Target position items
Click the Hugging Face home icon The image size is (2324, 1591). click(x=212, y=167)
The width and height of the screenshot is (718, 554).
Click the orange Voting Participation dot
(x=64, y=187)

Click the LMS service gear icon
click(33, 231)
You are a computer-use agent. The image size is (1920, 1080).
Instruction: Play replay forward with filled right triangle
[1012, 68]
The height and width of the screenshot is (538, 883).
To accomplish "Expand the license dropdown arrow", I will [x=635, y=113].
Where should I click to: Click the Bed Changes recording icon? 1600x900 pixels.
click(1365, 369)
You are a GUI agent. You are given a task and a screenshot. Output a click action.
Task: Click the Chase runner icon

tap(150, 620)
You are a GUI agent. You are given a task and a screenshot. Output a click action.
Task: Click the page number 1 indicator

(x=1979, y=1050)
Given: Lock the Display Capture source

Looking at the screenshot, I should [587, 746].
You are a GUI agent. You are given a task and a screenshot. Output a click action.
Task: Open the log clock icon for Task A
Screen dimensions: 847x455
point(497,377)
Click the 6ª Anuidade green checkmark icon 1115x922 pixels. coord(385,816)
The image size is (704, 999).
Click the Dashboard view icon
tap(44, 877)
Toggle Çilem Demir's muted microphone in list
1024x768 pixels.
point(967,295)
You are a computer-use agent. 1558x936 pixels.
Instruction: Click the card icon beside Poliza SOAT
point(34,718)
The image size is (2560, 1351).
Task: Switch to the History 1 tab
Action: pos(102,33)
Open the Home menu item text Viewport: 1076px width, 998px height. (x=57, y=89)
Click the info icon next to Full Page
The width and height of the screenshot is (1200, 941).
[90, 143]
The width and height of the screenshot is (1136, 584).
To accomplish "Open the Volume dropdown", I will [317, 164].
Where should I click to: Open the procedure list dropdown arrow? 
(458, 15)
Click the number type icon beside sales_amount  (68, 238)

-- Directive --
Please rewrite the items from the line with "Click the info icon next to Full Page" through the end of the items as a two-column CSV with the columns instruction and coordinates. Include one row per item, holding its text and its answer, each in a single quoted field with line breaks replaced by spaces.

-- Written solution --
instruction,coordinates
"Click the info icon next to Full Page The width and height of the screenshot is (1200, 941).","[90, 143]"
"The width and height of the screenshot is (1136, 584). To accomplish ""Open the Volume dropdown"",","I will [317, 164]."
"Where should I click to: Open the procedure list dropdown arrow?","(458, 15)"
"Click the number type icon beside sales_amount","(68, 238)"